PROMPT: Look through the entries and report how many lines include the word "coordinates". Give the number alone.

PROVIDED RECORDS:
───

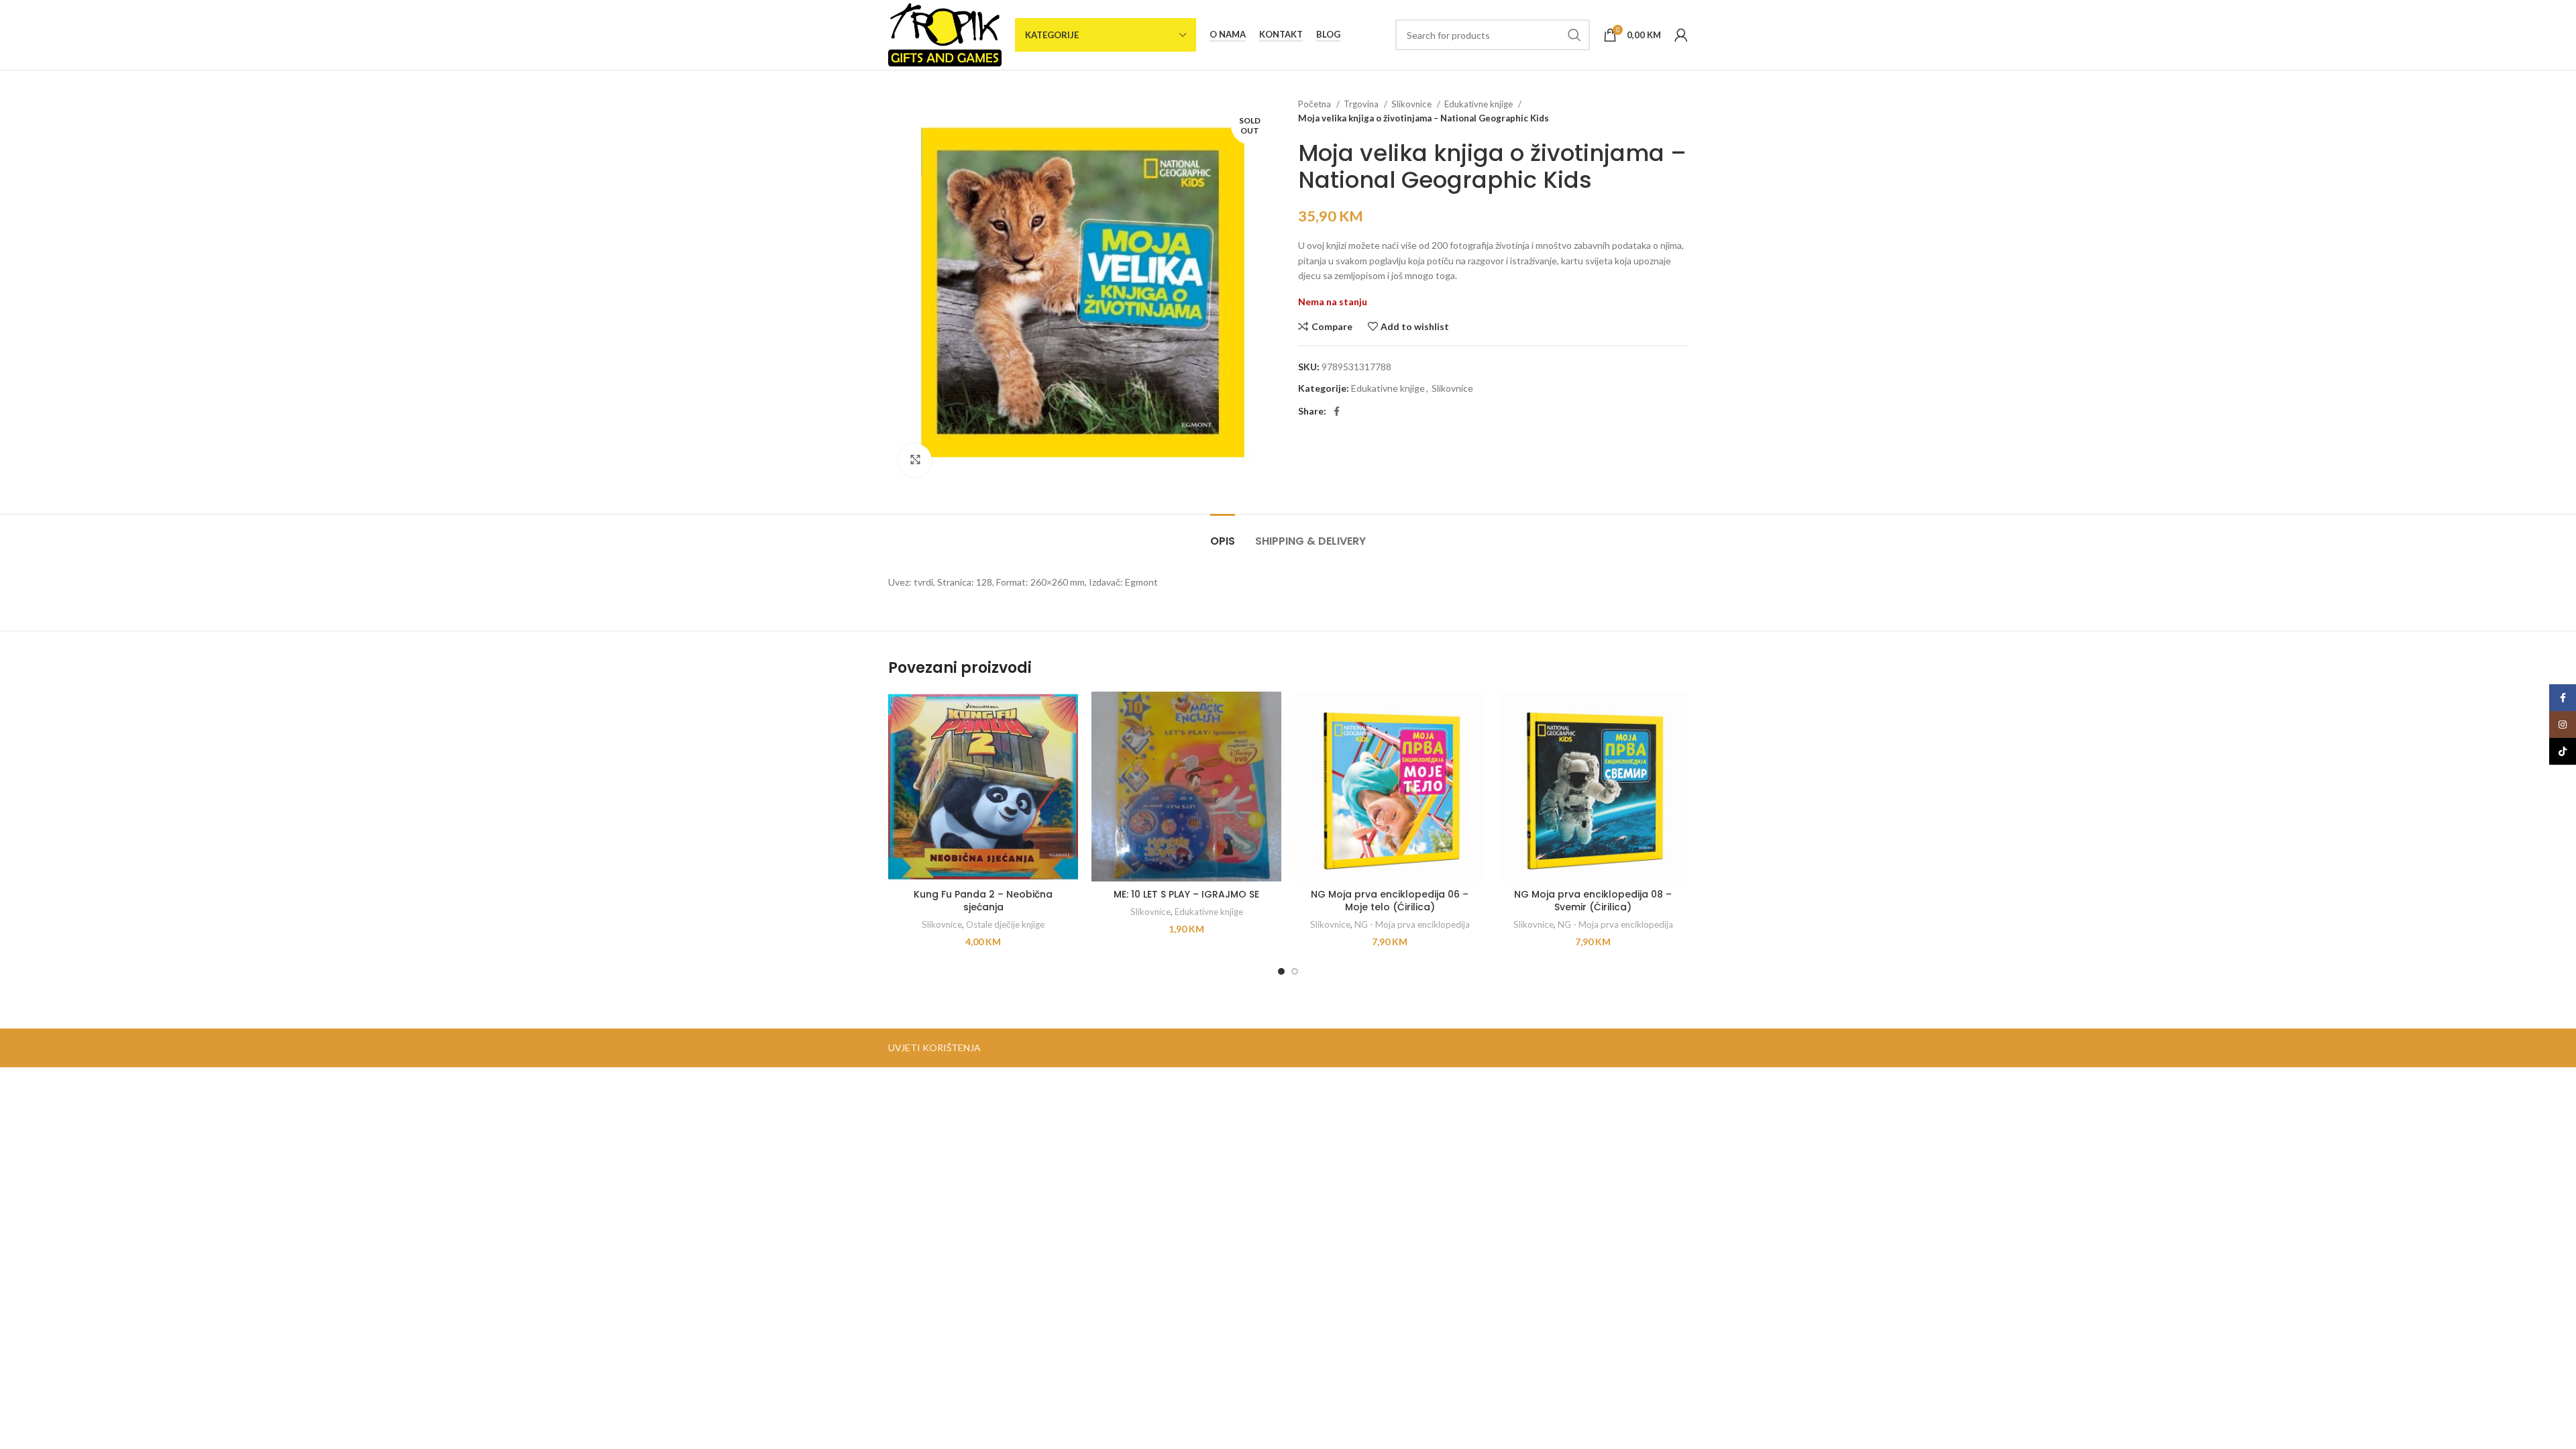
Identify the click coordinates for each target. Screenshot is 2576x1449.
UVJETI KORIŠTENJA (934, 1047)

───

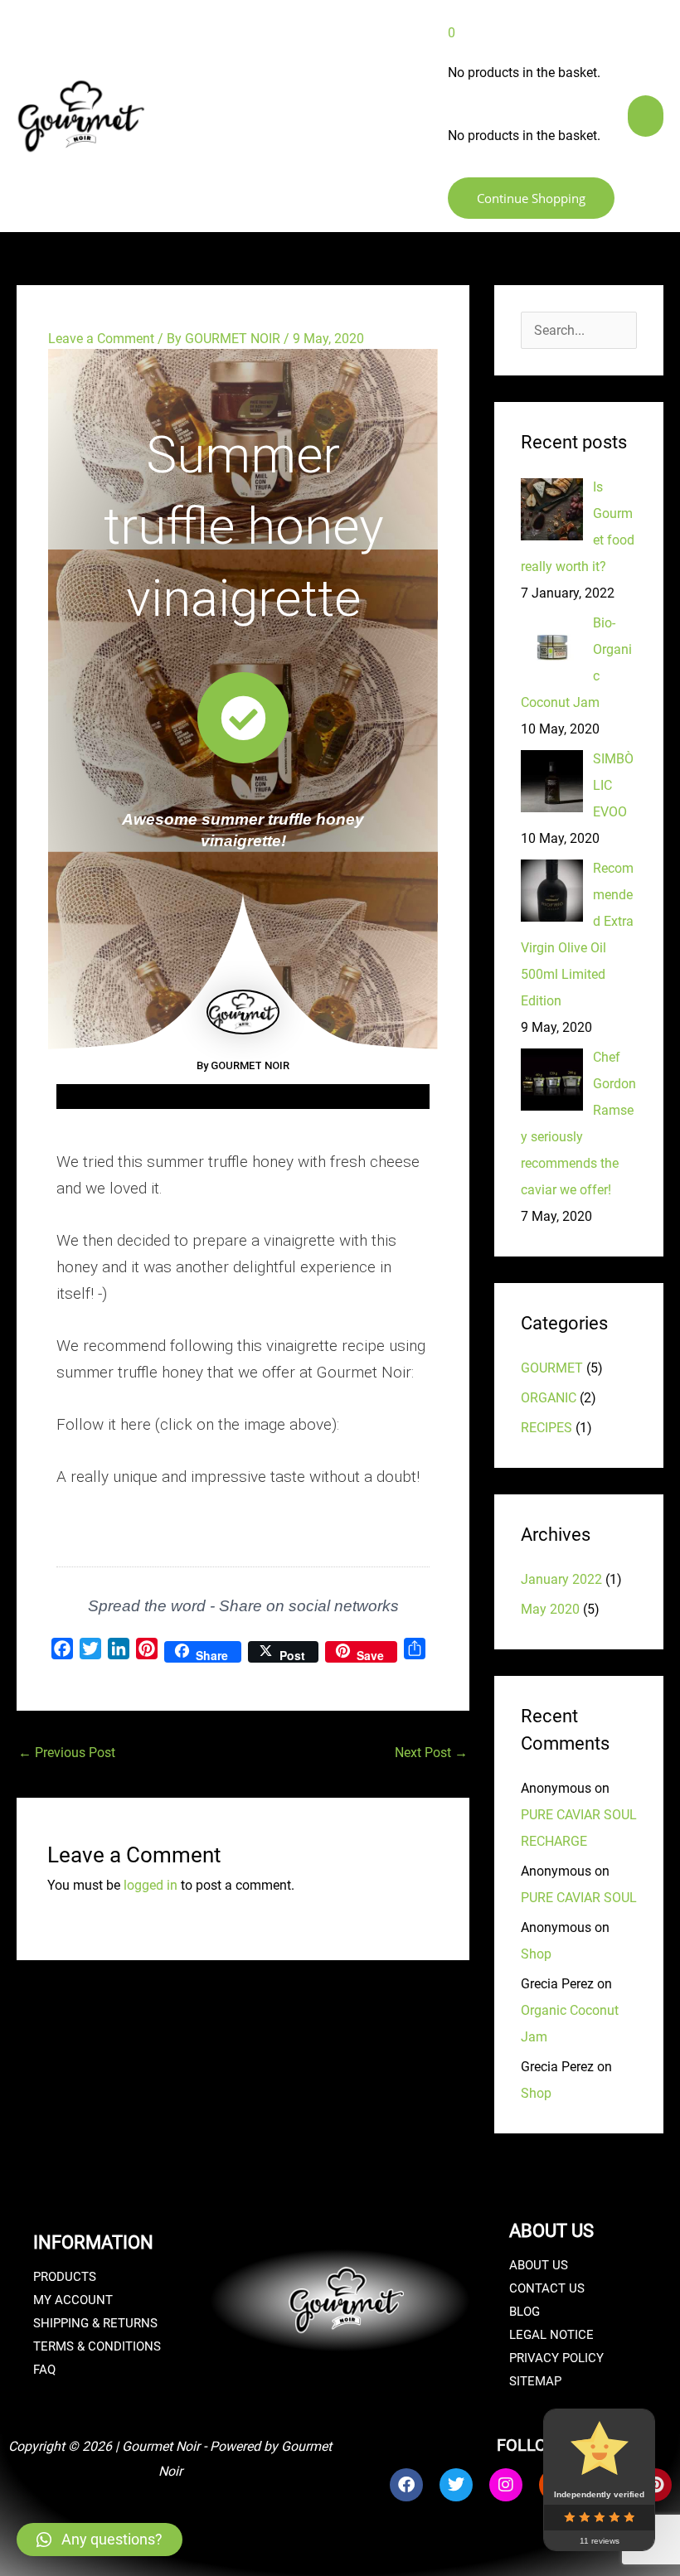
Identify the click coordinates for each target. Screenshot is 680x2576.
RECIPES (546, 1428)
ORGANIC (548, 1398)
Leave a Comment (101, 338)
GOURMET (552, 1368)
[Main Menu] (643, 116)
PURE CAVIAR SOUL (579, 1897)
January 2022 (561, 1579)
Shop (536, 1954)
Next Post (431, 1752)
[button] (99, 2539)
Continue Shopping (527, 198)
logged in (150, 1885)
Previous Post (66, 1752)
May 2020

───

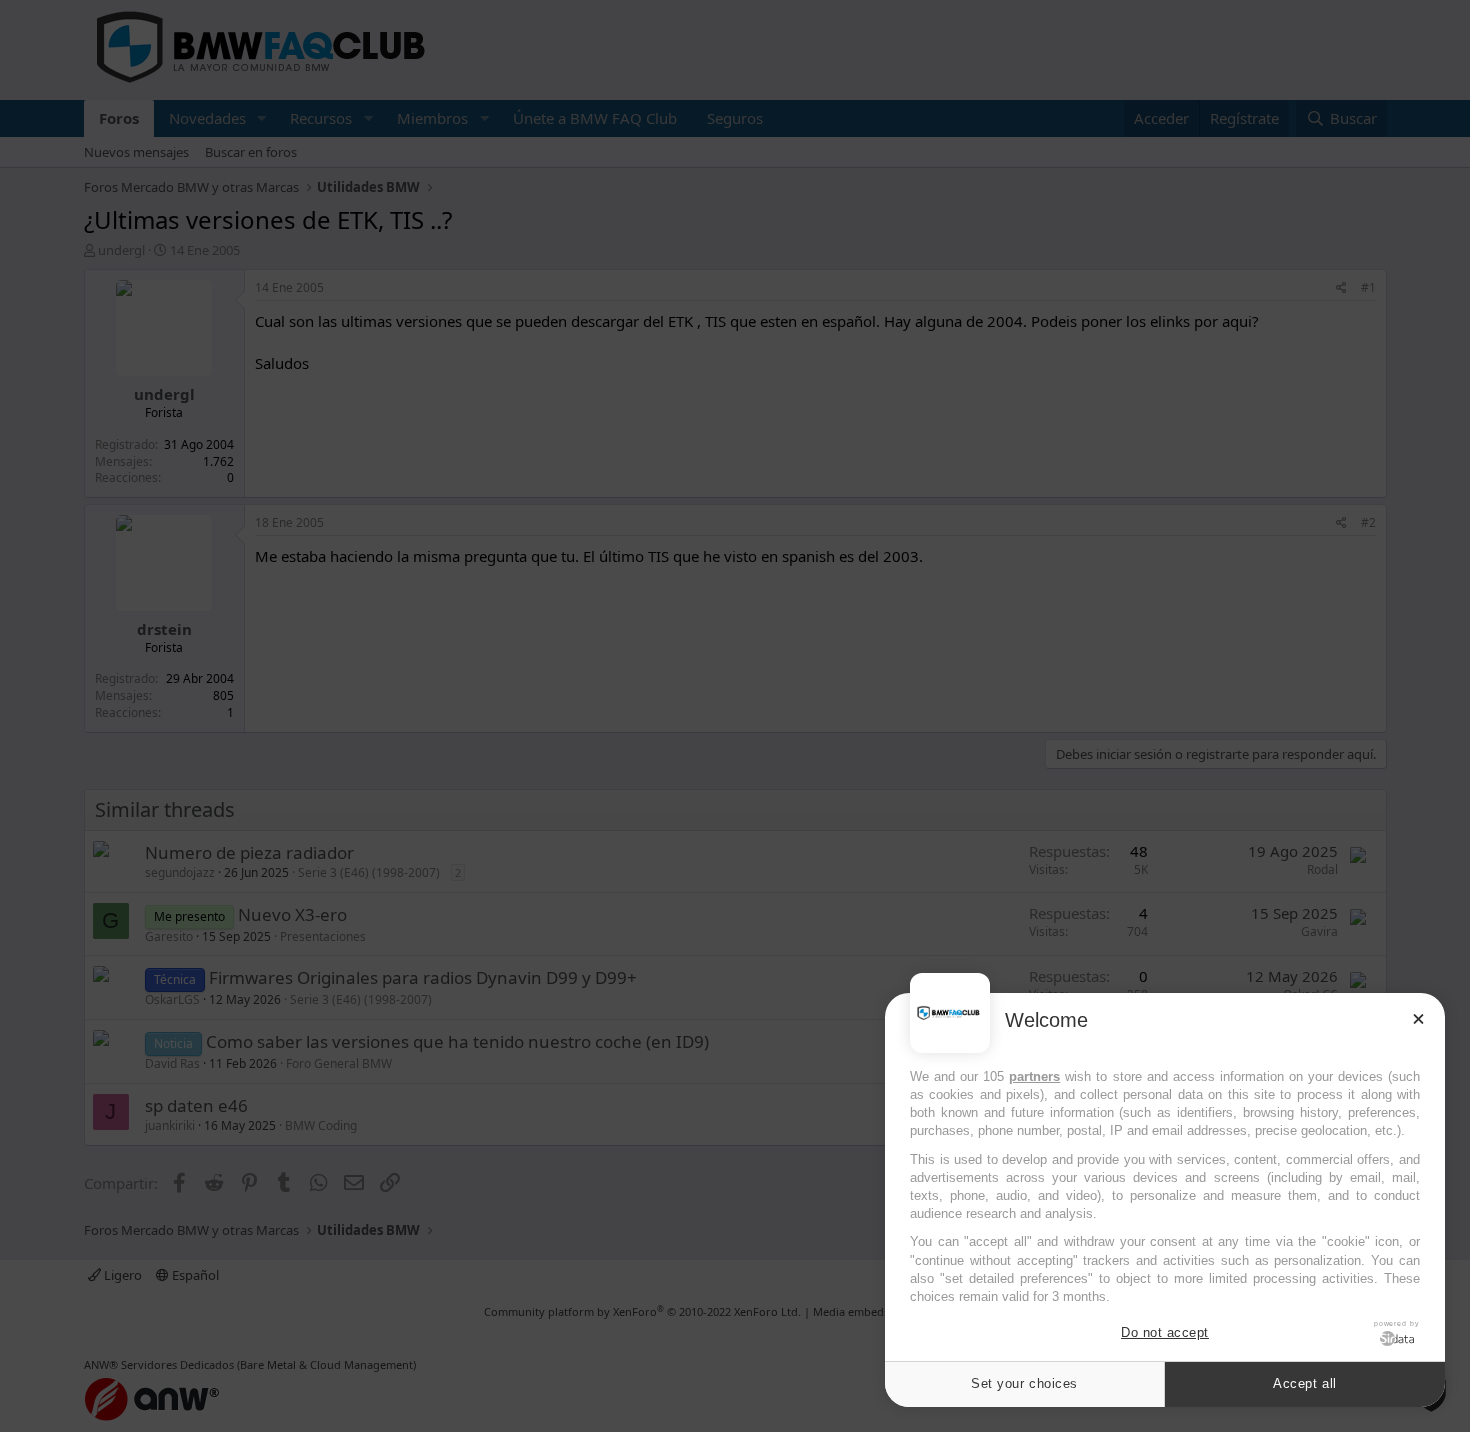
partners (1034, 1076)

───

OUTPUT FOR THIS EXERCISE: 2